Senate debates

Wednesday, 19 June 2013

Matters of Public Importance

Constitutional Recognition of Local Government

4:11 pm

Photo of David BushbyDavid Bushby (Tasmania, Liberal Party) Share this | Hansard source

Thank you, Senator Gallacher, for your contribution, but I think you spent about the first minute actually addressing the subject matter of the MPI—the failure of the Gillard government to commit to equal resources for a yes case and a no case for the proposed referendum question on the Constitution and local government—and the remainder of your time arguing for the yes case. I guess that is your prerogative, but that is quite a separate issue to the matter that we have raised here today. Senator Gallacher said—and this was about the extent to which he got into it—that the funding should reflect the vote in parliament. If he is correct, I think that would have very interesting results for all other areas of government funding, when you look at the proportionality of the votes that take place here. Senator Gallacher pointed to the $10.5 million that has been allocated by the government for the partisan campaigns. He said that all the rest would be equal—the yes/no booklet and all that would be funded equally.

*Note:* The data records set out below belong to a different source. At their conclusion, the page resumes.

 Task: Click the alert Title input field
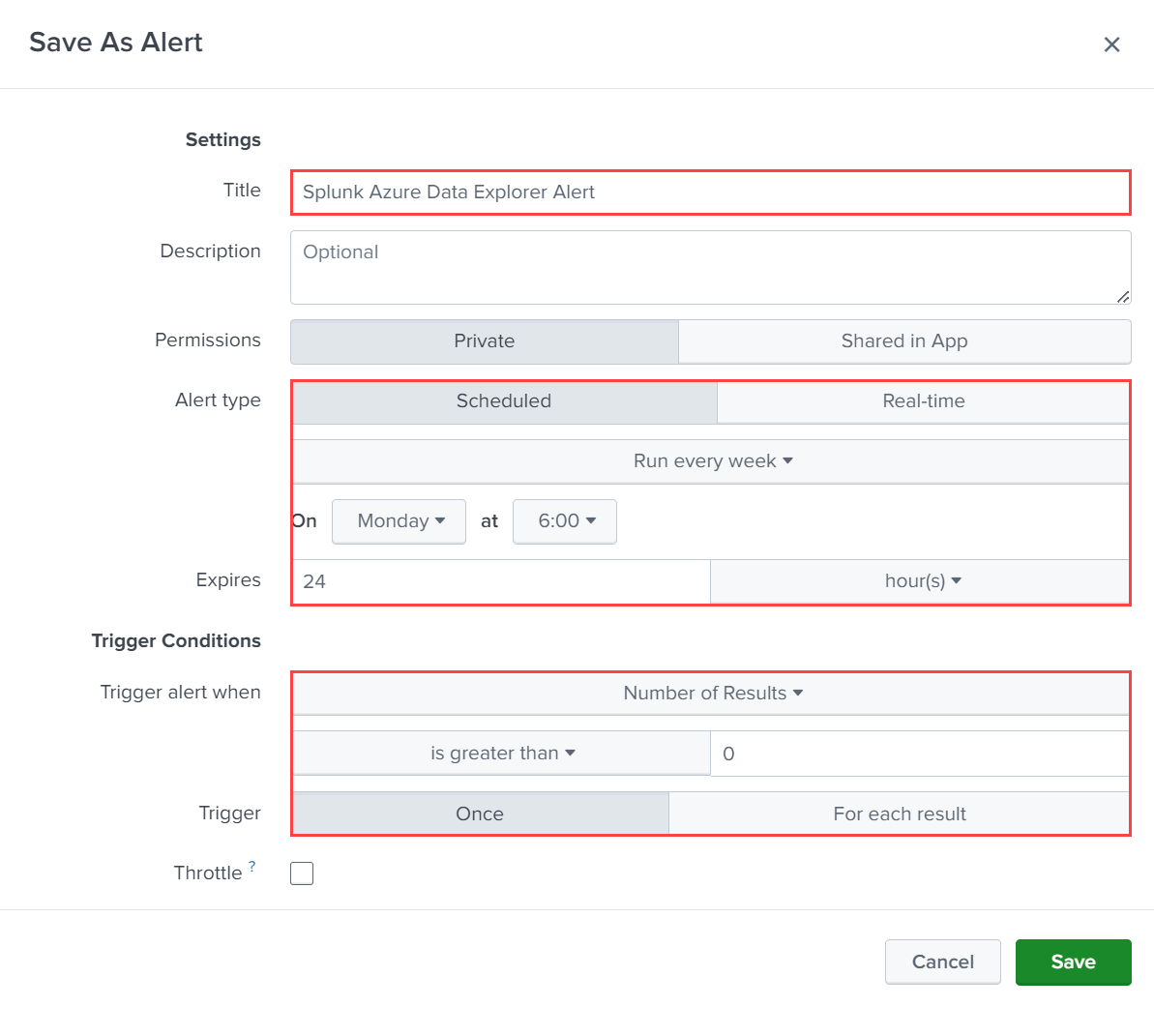click(x=711, y=192)
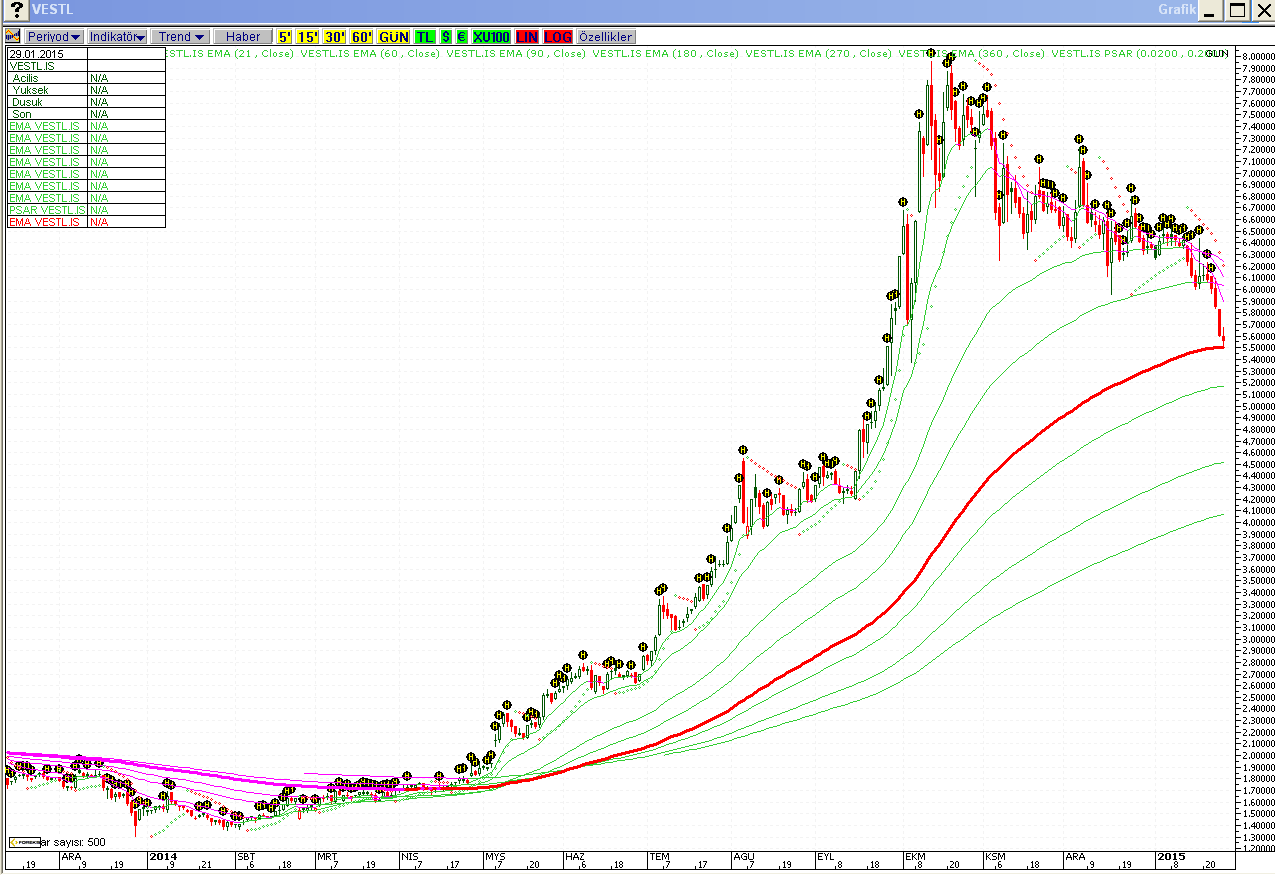Viewport: 1275px width, 875px height.
Task: Switch price currency to euro
Action: pos(462,37)

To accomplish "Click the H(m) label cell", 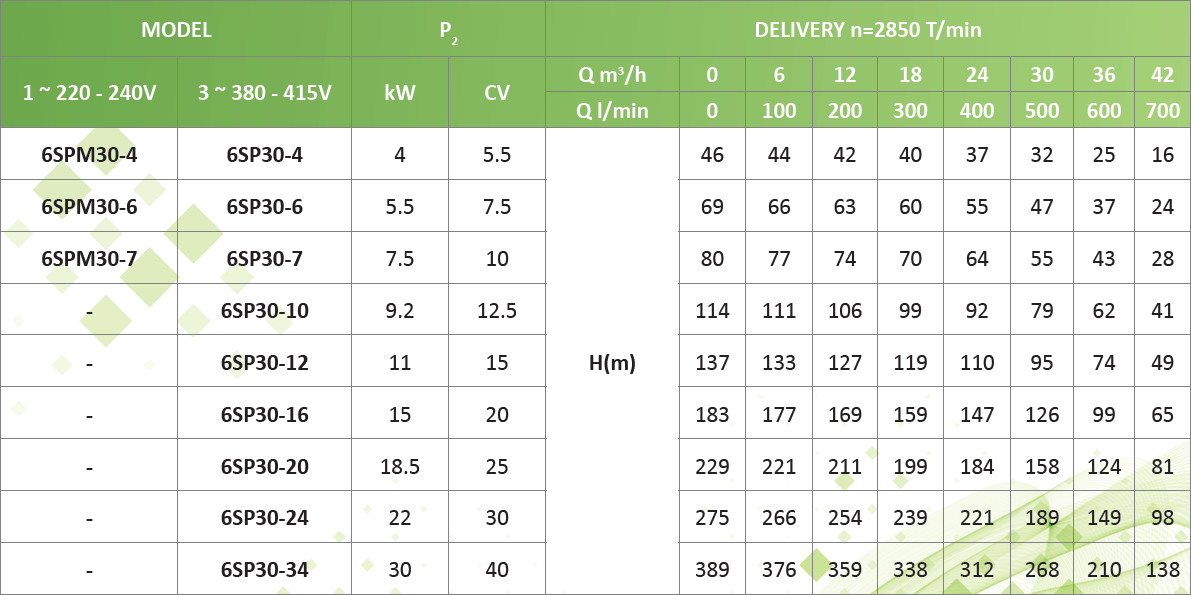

But the $10.5 million is the partisan part, and that is where the disproportionality exist.

The decision to disproportionately fund the yes and no campaigns and the extent to which it will be done is undoubtedly one of the most extraordinarily appalling decisions of this Labor government. Given the litany of broken policies and disastrous policies of this government, that is really saying something. In an almost inexplicable decision, this Labor government has decided to provide $10 million to the yes side yet just one-twentieth of that sum, $500,000, to the no campaign. This is despite the fact that, during the cross-party discussions, there was no mention whatsoever of a disproportionality in funding or, further, that it would be based on the parliamentary vote.

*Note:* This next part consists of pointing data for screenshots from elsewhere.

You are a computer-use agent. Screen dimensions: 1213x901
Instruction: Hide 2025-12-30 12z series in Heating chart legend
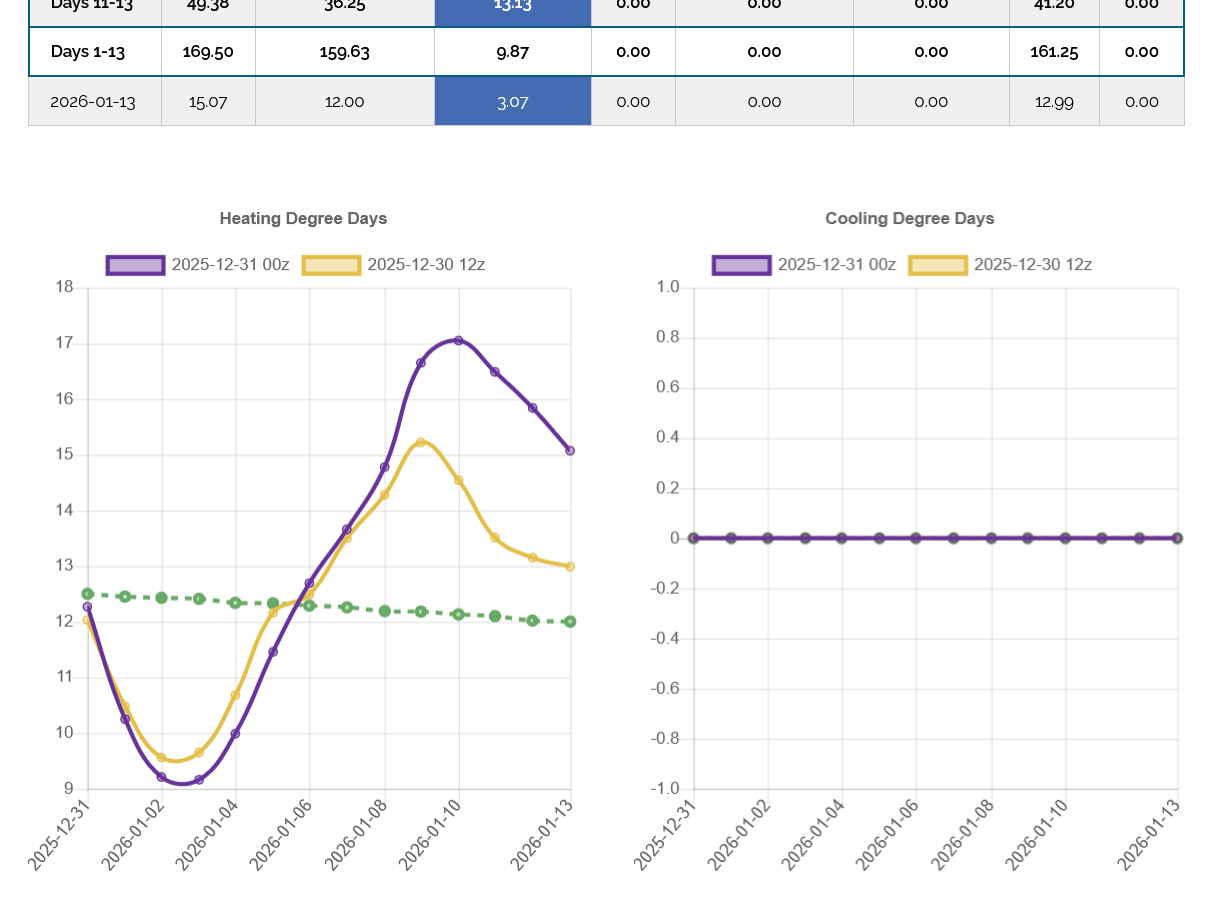tap(426, 265)
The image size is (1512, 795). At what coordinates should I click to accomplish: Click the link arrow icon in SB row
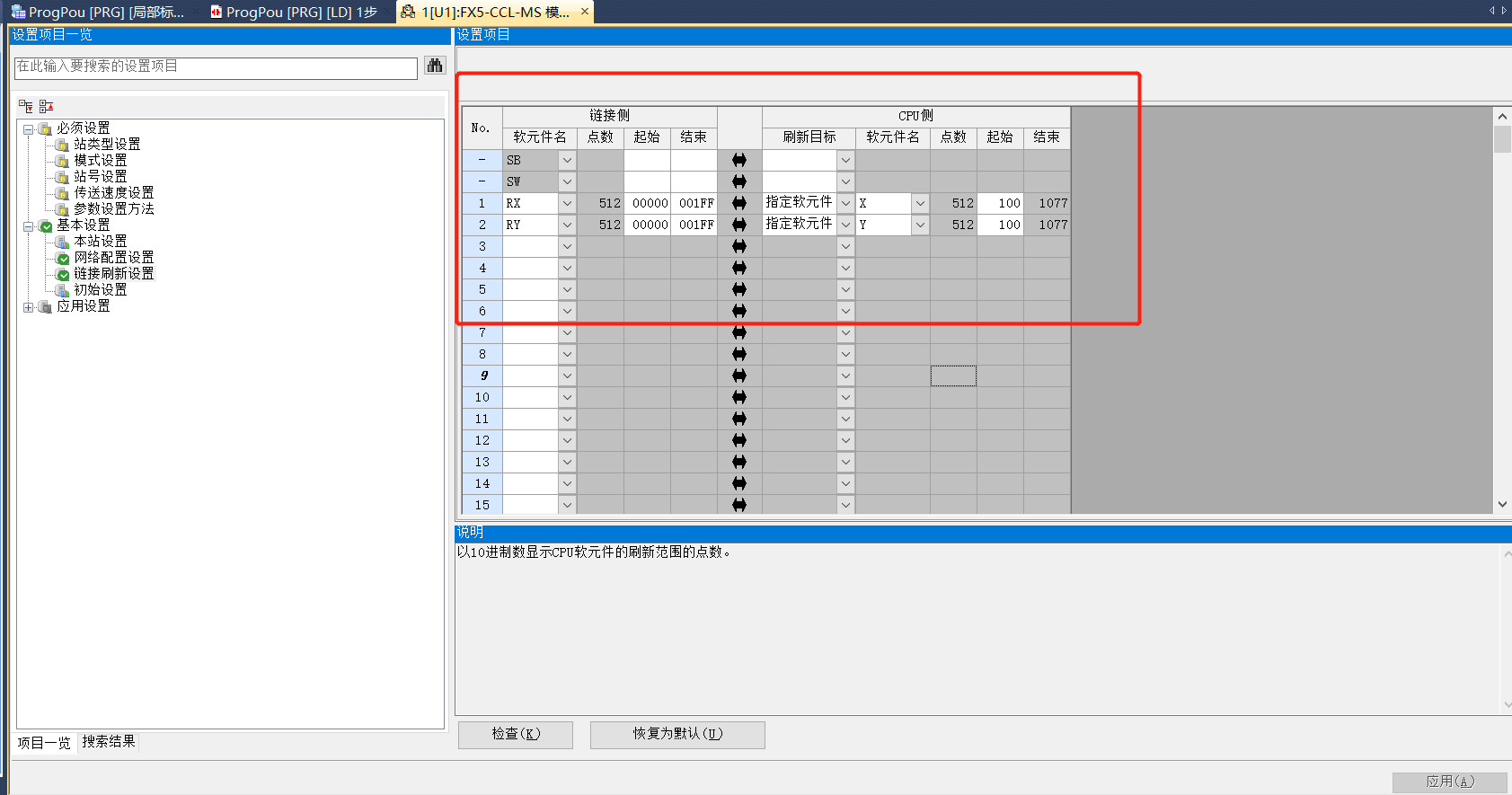739,160
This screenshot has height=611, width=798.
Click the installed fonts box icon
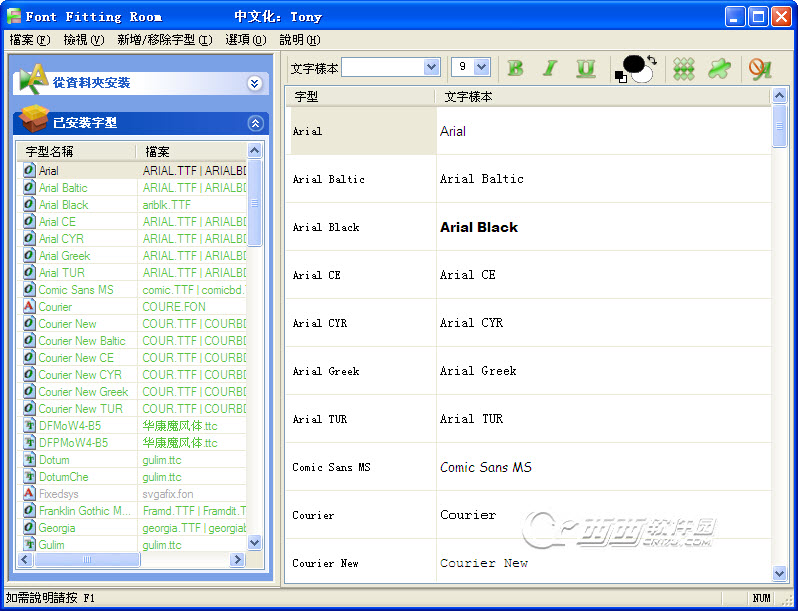click(x=34, y=121)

All Australians, whether they were born here or chose to live here, are incredibly lucky to have inherited an incredibly robust and balanced document in the form of our Constitution. We are one of only a handful of nations which remained democratic throughout the 20th century and into this one, one of the very few nations whose citizens have continuously enjoyed the liberties and freedoms that we now take for granted. We are incredibly lucky. But that luck has been greatly assisted by the fact that the document we now refer to as the Australian Constitution was thoughtfully and carefully drafted over 110 years ago and delivered exactly what we needed as a young nation to survive in our early years and mature into what is now one of the world's oldest democracies.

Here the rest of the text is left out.